■ Given text
***
Open it with View — Terminal or Ctrl+` (Control + backtick).

You can open multiple terminals and select different shells for each one. This allows you to:

  • Run Git commands
  • Execute Python, R, or Julia scripts
  • Render Quarto documents
  • Navigate your project directory

On Windows, using Git Bash often makes commands consistent with Unix-like systems. After installing Git for Windows, open the command palette, choose Preferences: Open User Settings (JSON), and add:

"terminal.integrated.defaultProfile.windows": "Git Bash"

Restart the terminal after saving.

3.7.7 Working with Projects, Not Individual Files

In VSCodium, you should open folders, not individual files.

When you open a folder, VSCodium treats it as a project. It tracks file structure, enables Git integration, and supports project-wide search.

Use File — Open Folder and select your project directory (for example, ds4e/).

This reinforces an important habit:

Data science is organized around projects, not isolated scripts.

3.7.8 Good Practices

  • Always open a project folder rather than a single file
  • Keep all work in plain text (scripts, notes, Quarto documents)
  • Use integrated terminals for Git and language commands
  • Keep all files inside your project directory
  • Avoid storing active work on the desktop

These habits support clarity, organization, and reproducibility.

3.8 Gate 5: GitHub (Hosting and Collaboration for Git Projects)

This section assumes you already know the basics of Git on your own computer. GitHub adds sharing and collaboration on top of local Git.

3.8.1 What GitHub Is and Why It Matters

GitHub is an online platform that hosts Git repositories. Git manages project history on your computer, while GitHub stores a synchronized copy online. GitHub adds four capabilities that local Git alone does not provide.

  • Backup: a remote copy protects against local hardware failure.
  • Work anywhere: the same repository can be used on multiple machines; you can work offline and synchronize later.
  • Collaboration: multiple contributors can work safely without overwriting each other.
  • Review: changes can be inspected and discussed before they are merged.

Once a local repository is connected to GitHub, only two commands are needed for routine synchronization.
***
■ Record set
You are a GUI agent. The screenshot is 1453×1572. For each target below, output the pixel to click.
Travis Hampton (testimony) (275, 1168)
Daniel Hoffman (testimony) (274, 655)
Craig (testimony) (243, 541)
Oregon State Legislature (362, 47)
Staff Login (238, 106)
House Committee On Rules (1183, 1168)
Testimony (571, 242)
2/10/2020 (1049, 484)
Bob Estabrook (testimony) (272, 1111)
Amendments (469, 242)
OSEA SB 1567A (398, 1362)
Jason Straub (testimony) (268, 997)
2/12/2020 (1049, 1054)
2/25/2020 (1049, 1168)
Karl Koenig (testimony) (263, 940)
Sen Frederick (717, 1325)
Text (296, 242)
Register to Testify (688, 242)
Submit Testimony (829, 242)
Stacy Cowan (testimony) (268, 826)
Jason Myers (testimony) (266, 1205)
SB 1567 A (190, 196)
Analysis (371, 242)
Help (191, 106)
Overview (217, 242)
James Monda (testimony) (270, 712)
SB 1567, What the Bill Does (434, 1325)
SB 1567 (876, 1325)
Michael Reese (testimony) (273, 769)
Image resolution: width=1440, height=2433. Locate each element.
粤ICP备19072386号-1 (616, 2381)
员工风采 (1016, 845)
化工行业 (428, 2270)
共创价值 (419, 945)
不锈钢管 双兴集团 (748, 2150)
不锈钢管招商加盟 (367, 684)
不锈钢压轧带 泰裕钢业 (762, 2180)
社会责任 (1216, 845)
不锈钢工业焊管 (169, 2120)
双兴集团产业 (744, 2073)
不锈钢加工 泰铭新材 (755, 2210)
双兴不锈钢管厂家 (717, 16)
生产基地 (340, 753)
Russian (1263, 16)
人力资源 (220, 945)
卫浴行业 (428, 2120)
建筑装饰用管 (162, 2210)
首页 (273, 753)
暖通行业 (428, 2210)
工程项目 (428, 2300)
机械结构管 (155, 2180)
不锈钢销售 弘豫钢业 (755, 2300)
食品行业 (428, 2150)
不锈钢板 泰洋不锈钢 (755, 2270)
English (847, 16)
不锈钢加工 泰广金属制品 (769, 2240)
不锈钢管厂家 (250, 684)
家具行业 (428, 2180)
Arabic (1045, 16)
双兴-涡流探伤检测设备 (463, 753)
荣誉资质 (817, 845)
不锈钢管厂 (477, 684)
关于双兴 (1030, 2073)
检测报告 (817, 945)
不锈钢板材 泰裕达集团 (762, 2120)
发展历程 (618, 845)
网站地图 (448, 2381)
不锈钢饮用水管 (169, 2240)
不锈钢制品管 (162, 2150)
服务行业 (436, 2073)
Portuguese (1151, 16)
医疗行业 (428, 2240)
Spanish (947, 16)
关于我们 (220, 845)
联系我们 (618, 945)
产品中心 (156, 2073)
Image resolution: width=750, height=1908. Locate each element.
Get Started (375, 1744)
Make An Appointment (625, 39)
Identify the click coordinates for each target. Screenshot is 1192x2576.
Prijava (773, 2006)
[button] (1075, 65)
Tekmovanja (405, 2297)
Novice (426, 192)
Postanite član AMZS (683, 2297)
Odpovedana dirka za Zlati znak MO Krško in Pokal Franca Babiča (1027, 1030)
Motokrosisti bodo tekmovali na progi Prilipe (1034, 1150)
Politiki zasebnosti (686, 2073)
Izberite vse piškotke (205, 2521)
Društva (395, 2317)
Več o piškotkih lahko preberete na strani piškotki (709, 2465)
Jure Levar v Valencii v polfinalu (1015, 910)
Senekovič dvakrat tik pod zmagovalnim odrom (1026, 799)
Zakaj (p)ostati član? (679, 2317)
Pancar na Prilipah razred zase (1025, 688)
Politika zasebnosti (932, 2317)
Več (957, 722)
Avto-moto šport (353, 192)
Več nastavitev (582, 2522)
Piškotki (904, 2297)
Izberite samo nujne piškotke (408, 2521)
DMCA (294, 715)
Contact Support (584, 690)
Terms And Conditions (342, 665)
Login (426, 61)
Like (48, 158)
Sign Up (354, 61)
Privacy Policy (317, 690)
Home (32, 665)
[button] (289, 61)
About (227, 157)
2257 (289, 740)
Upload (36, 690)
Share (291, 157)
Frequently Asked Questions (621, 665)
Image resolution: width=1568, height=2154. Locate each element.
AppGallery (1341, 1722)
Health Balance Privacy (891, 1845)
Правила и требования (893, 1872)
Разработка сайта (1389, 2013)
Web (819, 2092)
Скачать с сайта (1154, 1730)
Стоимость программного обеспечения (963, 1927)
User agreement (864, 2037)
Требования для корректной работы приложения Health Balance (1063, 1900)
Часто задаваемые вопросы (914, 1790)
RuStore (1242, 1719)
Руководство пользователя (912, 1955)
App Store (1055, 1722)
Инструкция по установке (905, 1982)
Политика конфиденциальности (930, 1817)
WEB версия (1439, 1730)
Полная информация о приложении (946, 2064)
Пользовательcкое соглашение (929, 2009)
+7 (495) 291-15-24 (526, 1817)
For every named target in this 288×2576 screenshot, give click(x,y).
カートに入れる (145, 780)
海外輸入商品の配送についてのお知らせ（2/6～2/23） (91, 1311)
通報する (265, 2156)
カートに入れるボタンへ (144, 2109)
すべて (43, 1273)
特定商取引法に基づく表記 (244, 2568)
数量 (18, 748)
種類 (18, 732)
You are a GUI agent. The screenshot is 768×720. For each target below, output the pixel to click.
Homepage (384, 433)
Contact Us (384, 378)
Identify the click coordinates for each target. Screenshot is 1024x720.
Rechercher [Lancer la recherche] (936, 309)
***
■ Brief 1
Translate this sentence from the text on VSCodium and GitHub into Spanish: "GitHub is an online platform that hosts Git repositories."
■ Brief 2
Output everything from "GitHub is an online" down to "for routine synchronization." in the text on VSCodium and GitHub, word for word.

■ Right answer 1
GitHub es una plataforma en línea que aloja repositorios de Git.

■ Right answer 2
GitHub is an online platform that hosts Git repositories. Git manages project history on your computer, while GitHub stores a synchronized copy online. GitHub adds four capabilities that local Git alone does not provide.

  • Backup: a remote copy protects against local hardware failure.
  • Work anywhere: the same repository can be used on multiple machines; you can work offline and synchronize later.
  • Collaboration: multiple contributors can work safely without overwriting each other.
  • Review: changes can be inspected and discussed before they are merged.

Once a local repository is connected to GitHub, only two commands are needed for routine synchronization.